Tudo é ilusão, no testemunho dos nossos sentidos. A Terra não é o que nos parece ser: a Natureza não é o que supomos.

No próprio universo físico, onde está o ponto fixo sobre o qual se acha em equilíbrio a criação material?

A impressão direta e regular dada pela observação da Natureza é de que habitamos na superfície de uma Terra sólida, estável, fixa no centro do Universo. Foram necessários longos séculos de estudos e audaciosa temeridade de espírito para chegar a libertar-nos dessa impressão natural e reconhecer que o nosso mundo está isolado no Espaço, sem sustentáculo de espécie alguma, em movimento rápido sobre si mesmo e em torno do Sol. Mas, para os séculos anteriores à análise científica, para os povos primitivos, e ainda modernamente para três quartas partes do gênero humano, temos os pés apoiados em uma Terra sólida, fixada na base do Universo, e cujos alicerces devem estender-se até ao Infinito nas profundezas.

Desde o dia, entretanto, em que se reconheceu que é o mesmo Sol que se deita e se levanta diariamente; a mesma Lua, as mesmas estrelas, as mesmas constelações que giram em torno da Terra, fomos, por isso mesmo, levados a admitir, por incontestável certeza, que há, acima da Terra, o lugar vazio necessário à passagem de todos os astros do firmamento, desde o ocaso até ao seu nascedouro. Esse primeiro reconhecimento era de valor capital. A admissão do isolamento da Terra no Espaço foi a primeira grande conquista da Astronomia. Era o primeiro passo, e o mais difícil, na verdade! Reflitam, pois! Suprimir os alicerces da Terra! Tal idéia jamais teria germinado em um cérebro sem a observação dos astros, sem a transparência da atmosfera. Sob um céu perpetuamente nebuloso, o pensamento humano conservar-se-ia fixo ao solo terrestre tal qual a ostra aderida ao rochedo.

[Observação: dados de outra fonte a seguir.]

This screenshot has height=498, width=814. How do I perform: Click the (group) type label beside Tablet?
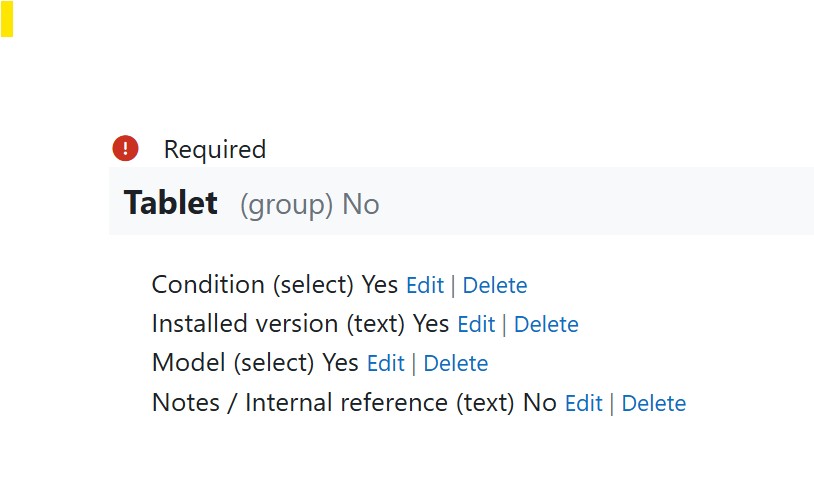coord(287,205)
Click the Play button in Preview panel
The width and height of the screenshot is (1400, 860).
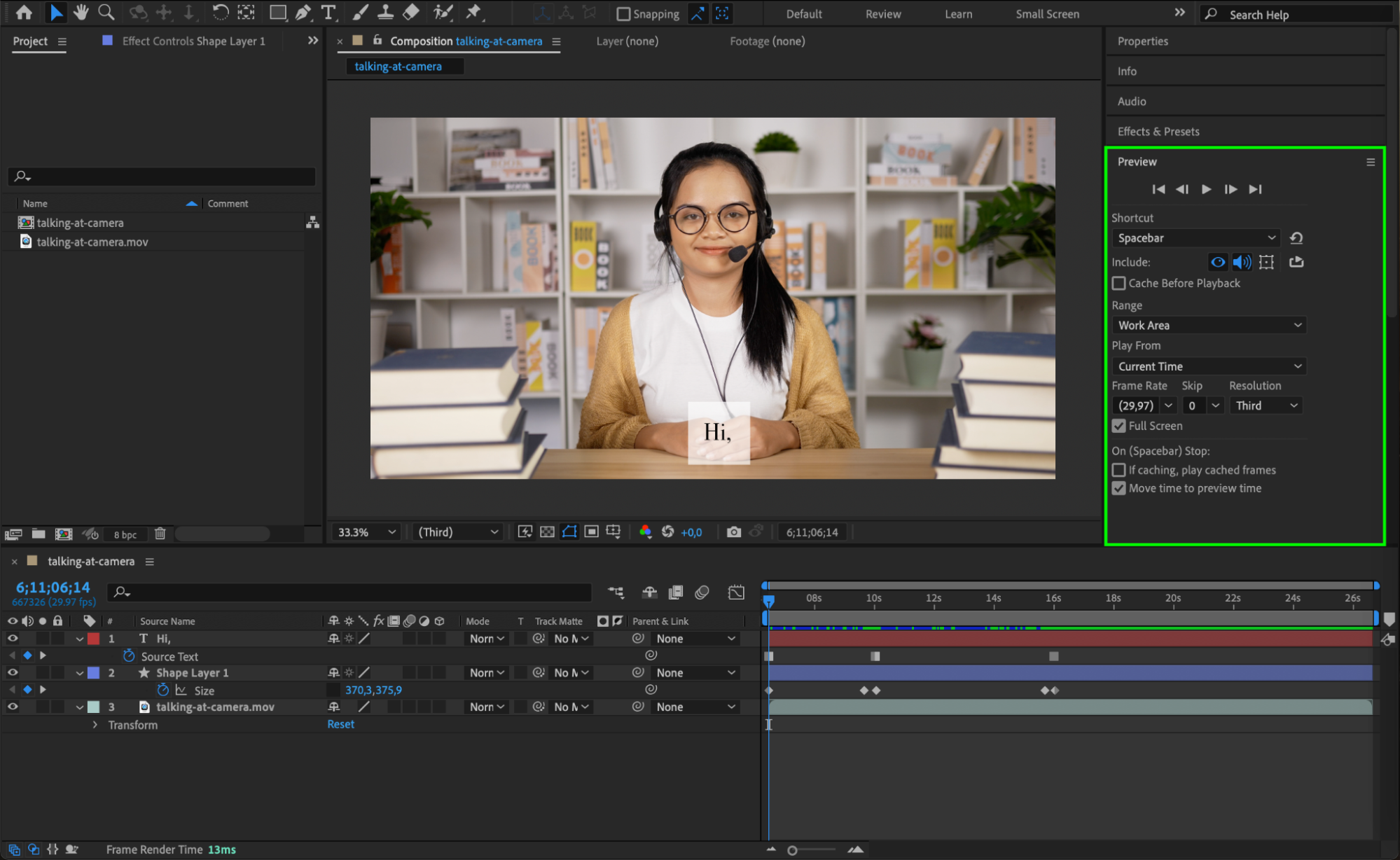coord(1206,189)
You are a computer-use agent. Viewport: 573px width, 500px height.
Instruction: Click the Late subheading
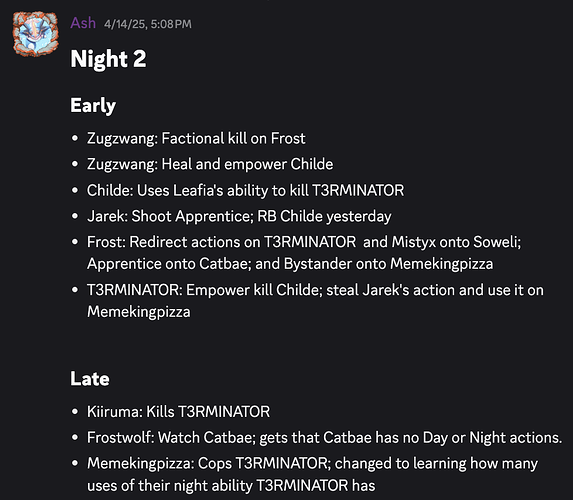(90, 379)
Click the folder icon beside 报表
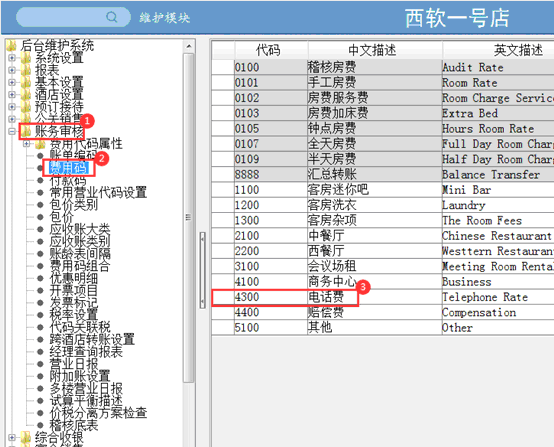554x447 pixels. (x=26, y=70)
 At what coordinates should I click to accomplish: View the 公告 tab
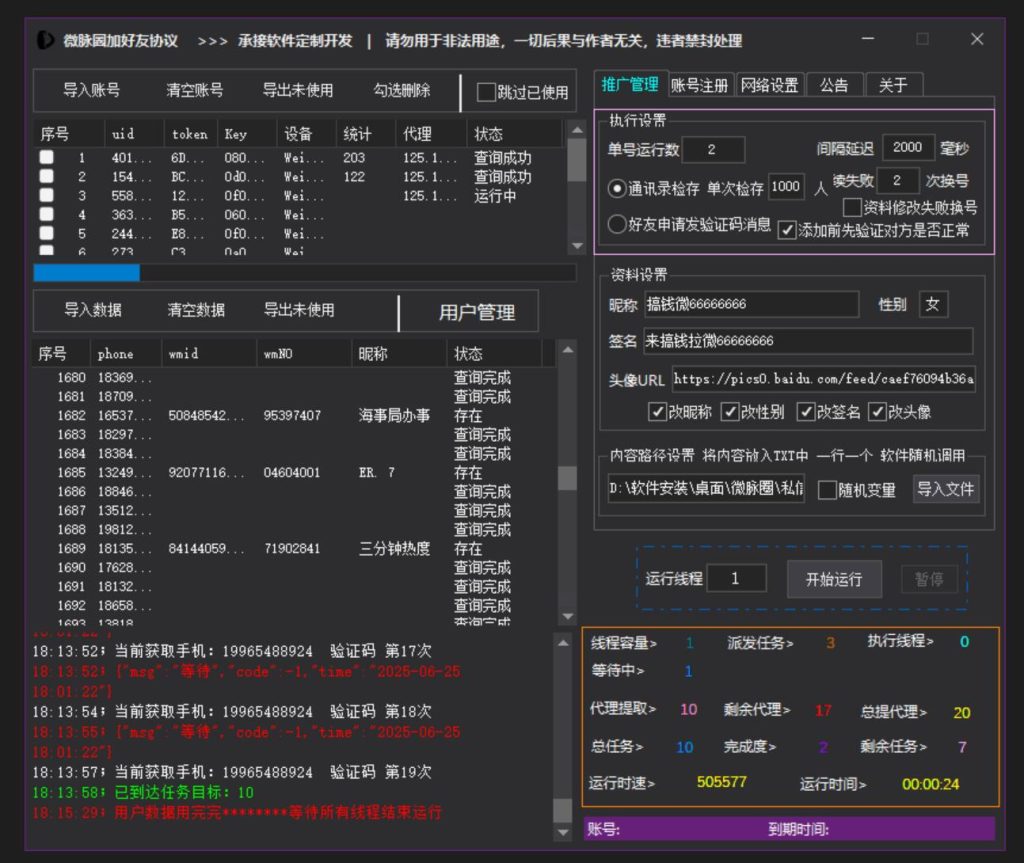(x=835, y=85)
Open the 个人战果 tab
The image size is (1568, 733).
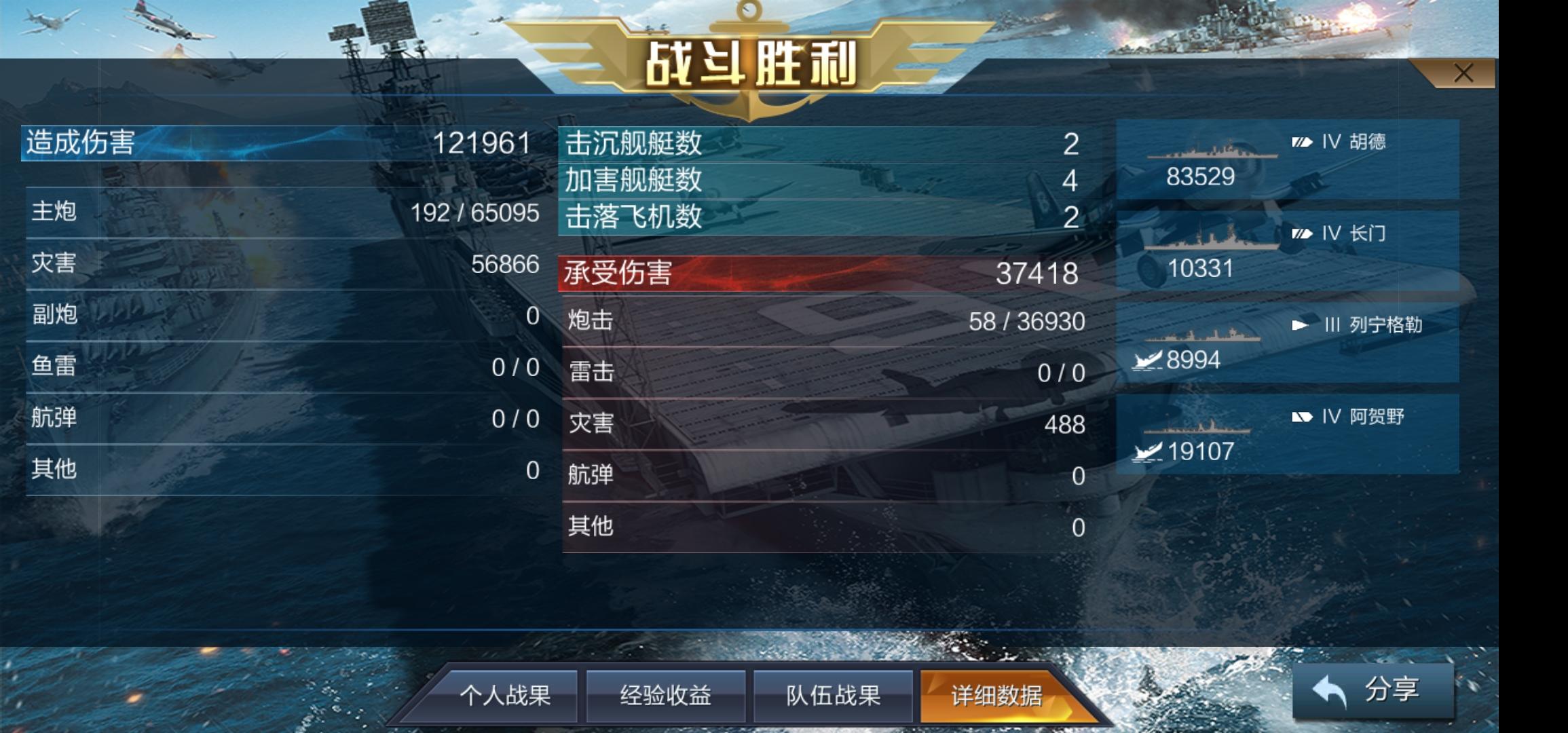505,695
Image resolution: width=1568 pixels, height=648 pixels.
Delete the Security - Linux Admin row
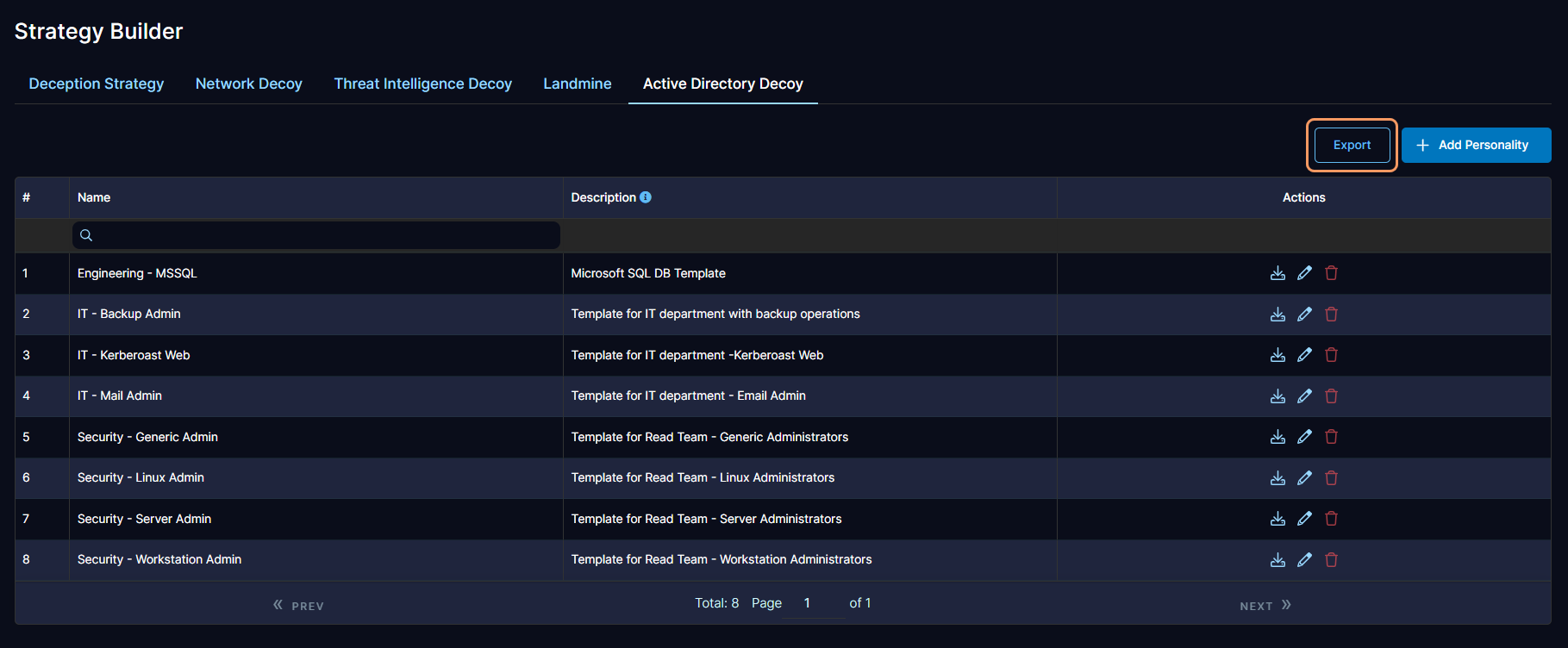pyautogui.click(x=1331, y=478)
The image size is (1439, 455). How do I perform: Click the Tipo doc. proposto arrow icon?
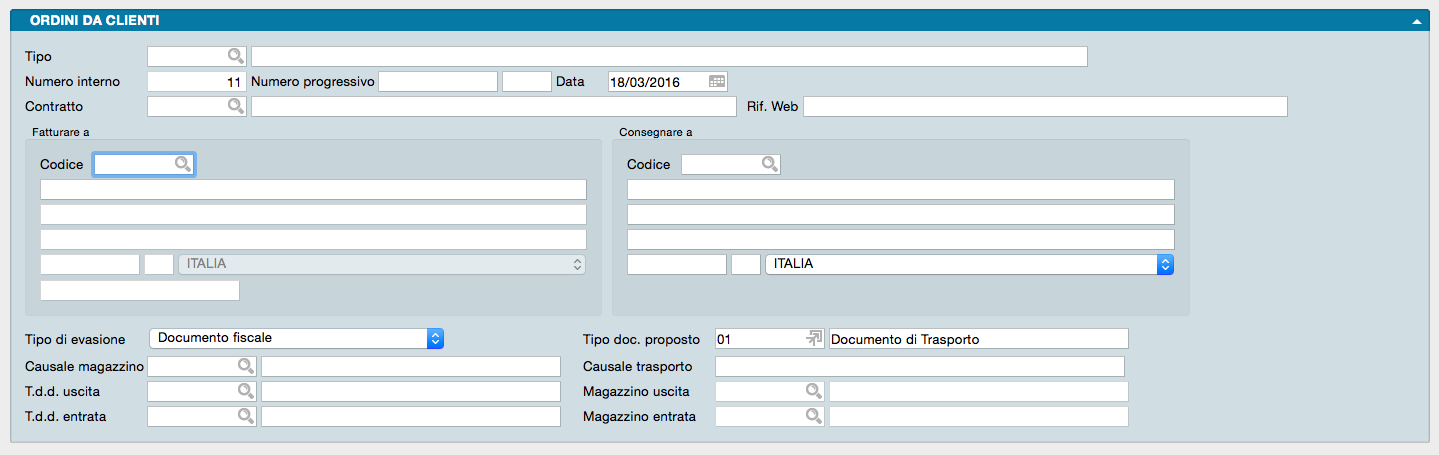(813, 339)
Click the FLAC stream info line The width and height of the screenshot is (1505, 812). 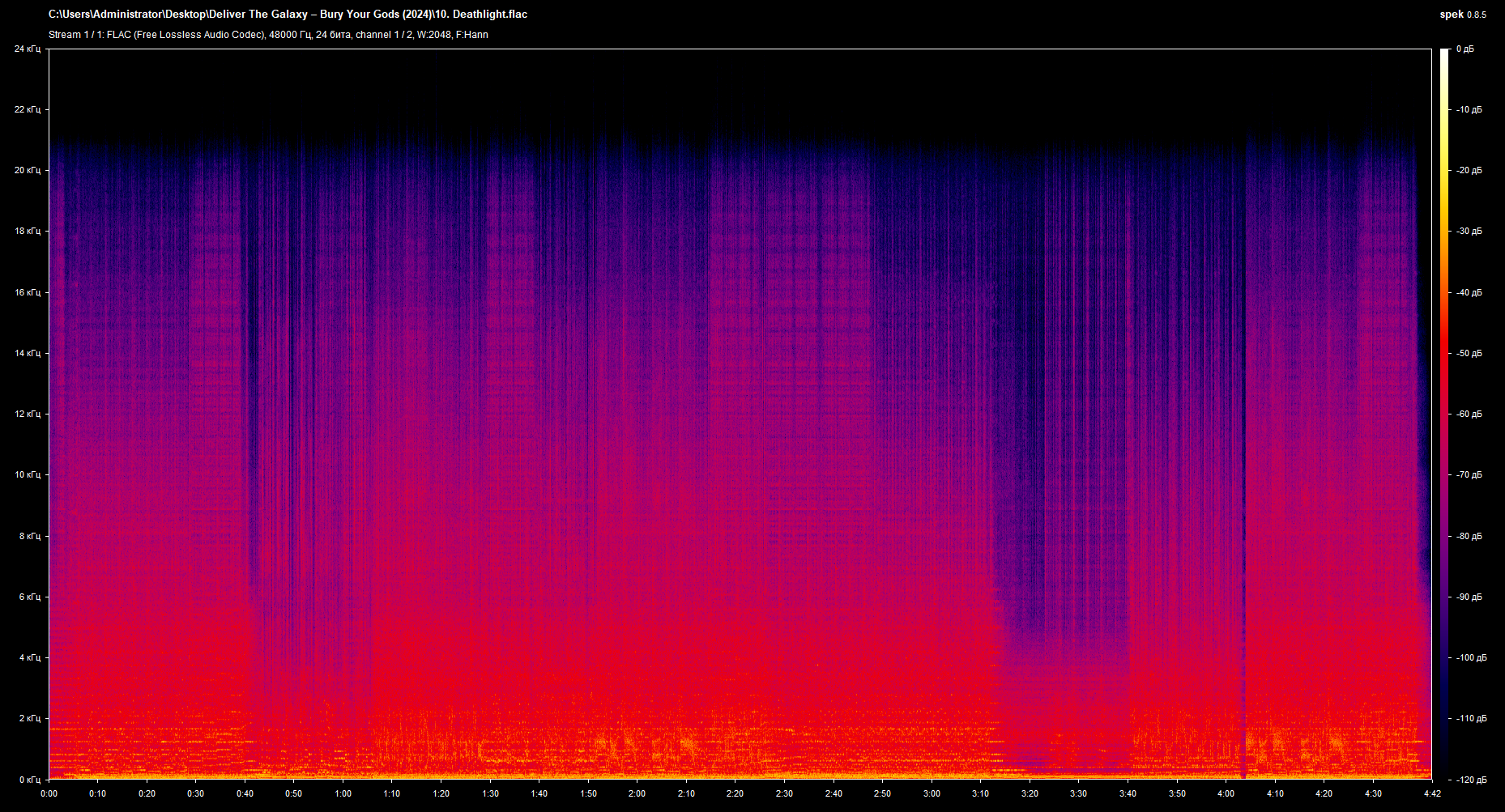tap(268, 35)
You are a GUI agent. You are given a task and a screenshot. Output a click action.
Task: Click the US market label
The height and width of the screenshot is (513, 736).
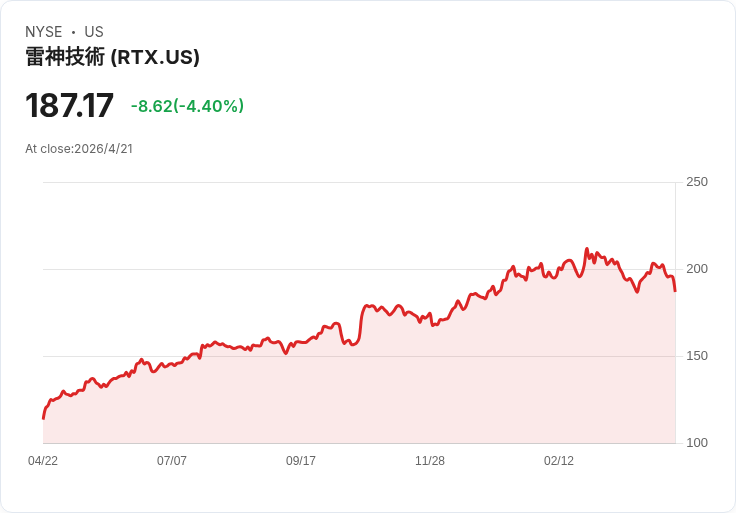[94, 32]
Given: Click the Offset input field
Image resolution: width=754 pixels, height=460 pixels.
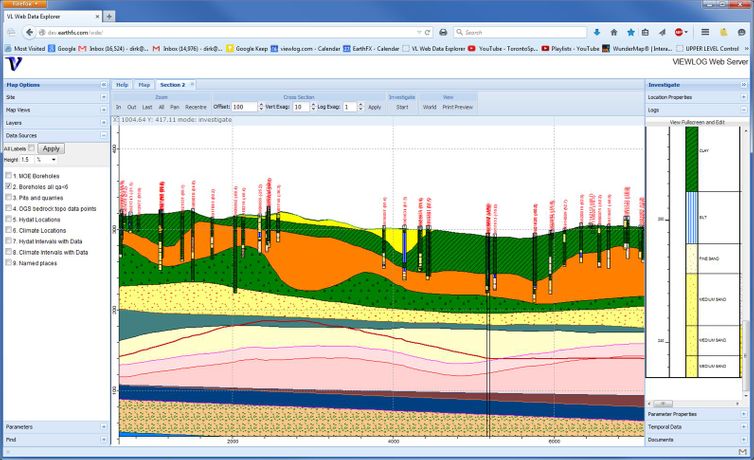Looking at the screenshot, I should [243, 106].
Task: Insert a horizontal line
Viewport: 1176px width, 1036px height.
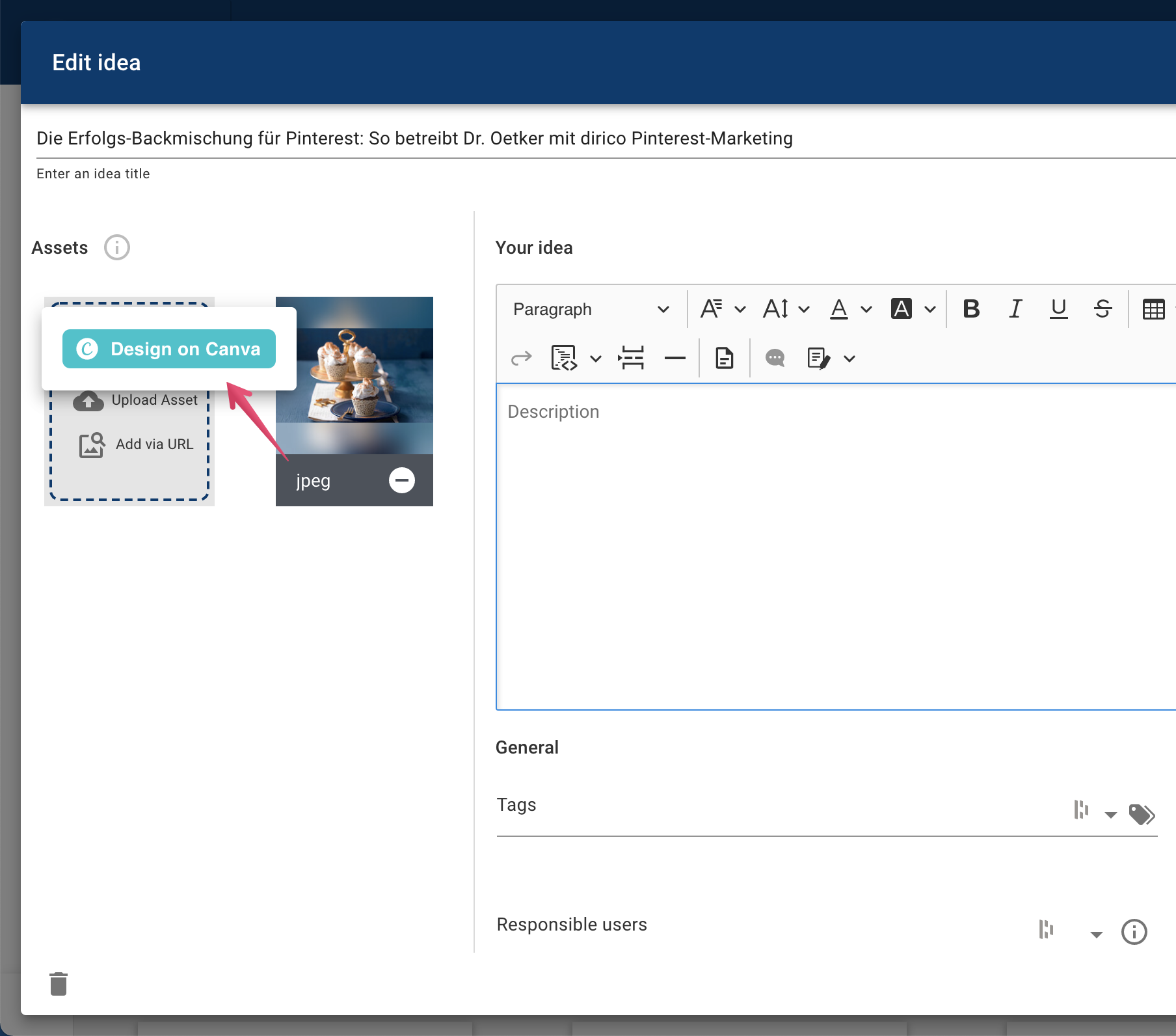Action: coord(675,358)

Uma vez isolada a Terra no Espaço, estava dado o primeiro avanço. Antes dessa revolução, cujo alcance filosófico iguala o valor científico, todas as formas tinham sido imaginadas para a nossa morada sublunar. Primeiramente, tinha-se considerado a Terra igual a uma ilha emergindo acima de um oceano sem limites, tendo essa ilha infinitas raízes. Depois, atribuíra-se à Terra inteira, com seus mares, a forma de um disco chato, circular, em roda do qual vinha apoiar-se a cúpula do firmamento. Mais tarde, imaginaram-lhe formas cúbicas, cilíndricas, poliédricas, etc. Enquanto isso, os progressos da navegação tendiam a revelar a sua natureza esférica, e quando o isolamento foi reconhecido com incontestáveis testemunhos, sua esfericidade foi admitida por um corolário natural desse isolamento e do movimento circular das esferas celestes em torno do globo suposto central. Reconhecido desde então isolado no vácuo, já não era difícil fazer mover o globo terrestre. Outrora, quando o céu era considerado uma cúpula coroando a Terra maciça e indefinida, só a idéia de supô-la em movimento teria sido tão absurda quanto insustentável. Desde o dia, porém, em que a vemos, em espírito, colocada igual a um globo no centro dos movimentos celestes, a idéia de imaginar que, talvez, esse globo poderia girar sobre si mesmo para evitar ao céu inteiro, ao Universo imenso, a obrigação de executar essa operação cotidiana, pode acudir naturalmente à cogitação do pensador. E, com efeito, vemos a hipótese da rotação diurna do globo terrestre surgir nas antigas civilizações, nos Gregos, nos Egípcios, nos Indianos, etc. Basta ler alguns capítulos de Ptolomeu, de Plutarco, do Suria-Sidhanta, para se ter idéia dessas tentativas. Mas, nova hipótese, embora preparada pela primeira, não era menos audaciosa e contrária ao sentimento nascido da contemplação direta da Natureza. A Humanidade pensante teve que esperar até ao décimo-sexto século da nossa era, ou, para melhor dizer, até ao décimo-sétimo século, para conhecer a verdadeira posição do nosso planeta no Universo e saber, com testemunhos em seu apoio, que ela se move com duplo movimento, cotidianamente sobre si mesma, anualmente em torno do Sol. A datar somente dessa época, a datar de Copérnico, Galileu, Kepler e Newton, a verdadeira Astronomia foi fundada.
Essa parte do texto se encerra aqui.